In a high-level programming language like R or Python, details of the hardware are mostly hidden away. That is, hardware has limited influence on how you write code (with exceptions for a few specific use cases, such as GPU computing). Hardware affects how quickly your code runs, but usually not the final result. For many research computing projects, hardware is less of a concern than software, so this chapter focuses on software environments.

11.2. Environment Managers#

A package manager is a tool that can download, install, update, and remove software packages. If you’ve used R or Python, you might already be familiar with the package managers they provide. Many modern operating systems also provide a package manager, because package managers have several benefits. They can:

  • Automatically select packages compatible with the computing environment

  • Automatically install dependencies for packages

  • Update installed packages, often automatically or with a single command

  • In some cases, provide guarantees that packages are not malicious

Note

Most Linux distributions provide a package manager as the recommended way to install software. Nevertheless, it’s possible to install software on Linux without a package manager. One way is to download the source code for the software and compile it yourself; another is to download a pre-built binary. FlatPak and AppImage are two popular formats for distributing pre-built binaries.

Install software via a package manager when possible, but be aware that there are alternatives when it’s not.

Some, but not all, package managers can create virtual environments: self-contained environments that can coexist alongside others, even if they contain conflicting packages. You can think of a virtual environment as being like a terrarium for a collection of packages.

Virtual environments make it easier to work on projects with different software requirements simultaneously. For example, suppose one of your projects requires Python 3.13 or newer, but another uses a package that hasn’t been updated since Python 3.9. You can work on either project as needed if you create two virtual environments and switch between them: one with Python 3.13 and one with Python 3.9.
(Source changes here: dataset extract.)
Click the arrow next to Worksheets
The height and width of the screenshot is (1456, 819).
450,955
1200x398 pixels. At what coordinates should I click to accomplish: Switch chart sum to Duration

In the strictest sense, an environment manager is a tool that can create, modify, and delete virtual environments. There are environment managers that are not package managers (and vice-versa), but from here on we’ll use the terms somewhat interchangeably.

Pixi is the environment manager we recommend and use. Pixi is related to the popular environment manager Conda: both install conda packages from conda-forge, a community-led repository of packages for research computing. There are packages on conda-forge for R and Python, as well as other programming languages and tools. Pixi can also install packages from other sources and repositories (most notably, from the Python Package Index).

We recommend Pixi over Conda because Pixi creates environments that are fully reproducible, takes a project-centric approach to environments, is noticeably faster, and lacks many of Conda’s quirks and pitfalls. That said, Pixi is relatively new, so you might occasionally encounter missing features or bugs.

Important

Pixi is available for Windows, macOS, and Linux, and generally doesn’t require administrator privileges to install.

Install Pixi by following the official instructions.

Note

Examples of other popular package and environment managers are:

  • Homebrew for macOS and Linux

  • Chocolatey for Windows

  • Advanced Packaging Tool (APT) for Debian-based Linux distributions

  • Nix for Linux and macOS

  • Spack for Linux and macOS, focused on high-performance computing

  • EasyBuild for Linux, focused on research computing

Note

Virtualization tools, such as Podman, Docker, and VirtualBox are a different way to create isolated computing environments. They provide complete control over the operating system and software in an environment, so they provide stronger guarantees of reproducibility. The cost is that these tools are often slower than environment managers and using them requires more technical knowledge.

For most research projects, using an environment manager provides adequate flexibility and reproducibility.